**Instructions to follow**
Reproduce all records word for word.

**Task inputs**
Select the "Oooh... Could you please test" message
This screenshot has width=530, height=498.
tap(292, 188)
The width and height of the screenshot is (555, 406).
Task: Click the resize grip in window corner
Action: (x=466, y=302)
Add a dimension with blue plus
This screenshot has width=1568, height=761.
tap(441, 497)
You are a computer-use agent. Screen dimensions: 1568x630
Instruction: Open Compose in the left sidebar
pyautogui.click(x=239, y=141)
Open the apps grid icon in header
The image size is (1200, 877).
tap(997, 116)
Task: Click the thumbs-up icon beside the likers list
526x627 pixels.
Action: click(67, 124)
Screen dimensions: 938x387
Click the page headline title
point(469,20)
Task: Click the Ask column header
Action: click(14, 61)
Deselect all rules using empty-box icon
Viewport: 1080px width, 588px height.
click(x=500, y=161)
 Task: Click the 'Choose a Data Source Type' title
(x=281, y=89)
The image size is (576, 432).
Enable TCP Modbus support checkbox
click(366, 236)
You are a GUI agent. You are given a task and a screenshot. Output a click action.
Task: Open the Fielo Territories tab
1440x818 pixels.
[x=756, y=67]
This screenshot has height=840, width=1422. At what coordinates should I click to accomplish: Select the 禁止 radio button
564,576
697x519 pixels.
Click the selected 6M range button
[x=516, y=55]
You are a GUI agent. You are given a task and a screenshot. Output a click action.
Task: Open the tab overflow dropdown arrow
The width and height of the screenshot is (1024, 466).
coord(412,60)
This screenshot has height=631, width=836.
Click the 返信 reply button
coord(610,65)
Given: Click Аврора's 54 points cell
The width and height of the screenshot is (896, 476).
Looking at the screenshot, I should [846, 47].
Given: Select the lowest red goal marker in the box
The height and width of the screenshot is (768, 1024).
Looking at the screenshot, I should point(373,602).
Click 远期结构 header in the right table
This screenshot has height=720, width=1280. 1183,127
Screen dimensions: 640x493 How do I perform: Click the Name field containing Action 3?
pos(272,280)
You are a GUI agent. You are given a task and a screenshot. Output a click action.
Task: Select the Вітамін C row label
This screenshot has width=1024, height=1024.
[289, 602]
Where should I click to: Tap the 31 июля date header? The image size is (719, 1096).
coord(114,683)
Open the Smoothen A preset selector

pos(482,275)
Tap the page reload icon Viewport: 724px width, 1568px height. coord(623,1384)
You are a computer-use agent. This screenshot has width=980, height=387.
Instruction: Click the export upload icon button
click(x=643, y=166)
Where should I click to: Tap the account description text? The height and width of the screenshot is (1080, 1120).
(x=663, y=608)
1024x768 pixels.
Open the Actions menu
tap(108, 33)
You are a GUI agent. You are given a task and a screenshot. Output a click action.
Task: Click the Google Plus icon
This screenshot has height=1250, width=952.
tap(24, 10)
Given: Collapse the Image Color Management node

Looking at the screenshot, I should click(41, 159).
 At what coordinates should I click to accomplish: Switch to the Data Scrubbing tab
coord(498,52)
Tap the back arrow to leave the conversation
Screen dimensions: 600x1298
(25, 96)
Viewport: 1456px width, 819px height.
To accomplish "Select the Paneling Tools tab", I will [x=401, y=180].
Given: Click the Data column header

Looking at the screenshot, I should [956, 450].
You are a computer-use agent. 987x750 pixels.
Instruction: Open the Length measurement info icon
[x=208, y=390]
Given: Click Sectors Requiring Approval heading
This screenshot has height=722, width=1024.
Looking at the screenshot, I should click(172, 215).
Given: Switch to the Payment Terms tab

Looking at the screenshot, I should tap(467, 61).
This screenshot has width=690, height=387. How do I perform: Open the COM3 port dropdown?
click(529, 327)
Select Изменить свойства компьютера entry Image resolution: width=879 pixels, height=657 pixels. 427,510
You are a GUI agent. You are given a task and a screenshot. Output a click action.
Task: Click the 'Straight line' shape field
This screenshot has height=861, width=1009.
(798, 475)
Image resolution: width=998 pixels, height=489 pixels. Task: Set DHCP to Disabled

**Exercise result**
Select the "Oooh... Could you please test" message
This screenshot has width=530, height=498.
tap(292, 188)
The width and height of the screenshot is (555, 406).
Task: Click the resize grip in window corner
Action: (x=466, y=302)
Add a dimension with blue plus
This screenshot has width=1568, height=761.
tap(441, 497)
You are a computer-use agent. Screen dimensions: 1568x630
Instruction: Open Compose in the left sidebar
pyautogui.click(x=239, y=141)
Open the apps grid icon in header
The image size is (1200, 877).
tap(997, 116)
Task: Click the thumbs-up icon beside the likers list
526x627 pixels.
Action: click(67, 124)
Screen dimensions: 938x387
Click the page headline title
point(469,20)
Task: Click the Ask column header
Action: click(14, 61)
Deselect all rules using empty-box icon
Viewport: 1080px width, 588px height.
click(x=500, y=161)
 Task: Click the 'Choose a Data Source Type' title
(x=281, y=89)
The image size is (576, 432).
Enable TCP Modbus support checkbox
click(366, 236)
You are a GUI agent. You are given a task and a screenshot. Output a click action.
Task: Open the Fielo Territories tab
1440x818 pixels.
[x=756, y=67]
This screenshot has height=840, width=1422. At what coordinates should I click to accomplish: Select the 禁止 radio button
564,576
697x519 pixels.
Click the selected 6M range button
[x=516, y=55]
You are a GUI agent. You are given a task and a screenshot. Output a click action.
Task: Open the tab overflow dropdown arrow
The width and height of the screenshot is (1024, 466).
coord(412,60)
This screenshot has height=631, width=836.
Click the 返信 reply button
coord(610,65)
Given: Click Аврора's 54 points cell
The width and height of the screenshot is (896, 476).
Looking at the screenshot, I should [846, 47].
Given: Select the lowest red goal marker in the box
The height and width of the screenshot is (768, 1024).
Looking at the screenshot, I should point(373,602).
Click 远期结构 header in the right table
This screenshot has height=720, width=1280. 1183,127
Screen dimensions: 640x493 How do I perform: Click the Name field containing Action 3?
pos(272,280)
You are a GUI agent. You are given a task and a screenshot. Output a click action.
Task: Select the Вітамін C row label
This screenshot has width=1024, height=1024.
[289, 602]
Where should I click to: Tap the 31 июля date header? The image size is (719, 1096).
coord(114,683)
Open the Smoothen A preset selector

pos(482,275)
Tap the page reload icon Viewport: 724px width, 1568px height. coord(623,1384)
You are a computer-use agent. This screenshot has width=980, height=387.
Instruction: Click the export upload icon button
click(x=643, y=166)
Where should I click to: Tap the account description text? The height and width of the screenshot is (1080, 1120).
(x=663, y=608)
1024x768 pixels.
Open the Actions menu
tap(108, 33)
You are a GUI agent. You are given a task and a screenshot. Output a click action.
Task: Click the Google Plus icon
This screenshot has height=1250, width=952.
tap(24, 10)
Given: Collapse the Image Color Management node

Looking at the screenshot, I should click(41, 159).
 At what coordinates should I click to accomplish: Switch to the Data Scrubbing tab
coord(498,52)
Tap the back arrow to leave the conversation
Screen dimensions: 600x1298
(25, 96)
Viewport: 1456px width, 819px height.
To accomplish "Select the Paneling Tools tab", I will [x=401, y=180].
Given: Click the Data column header

Looking at the screenshot, I should [956, 450].
You are a computer-use agent. 987x750 pixels.
Instruction: Open the Length measurement info icon
[x=208, y=390]
Given: Click Sectors Requiring Approval heading
This screenshot has height=722, width=1024.
Looking at the screenshot, I should click(172, 215).
Given: Switch to the Payment Terms tab

Looking at the screenshot, I should tap(467, 61).
This screenshot has width=690, height=387. How do I perform: Open the COM3 port dropdown?
click(529, 327)
Select Изменить свойства компьютера entry Image resolution: width=879 pixels, height=657 pixels. 427,510
You are a GUI agent. You are given a task and a screenshot. Output a click action.
Task: Click the 'Straight line' shape field
This screenshot has height=861, width=1009.
(798, 475)
Image resolution: width=998 pixels, height=489 pixels. Task: Set DHCP to Disabled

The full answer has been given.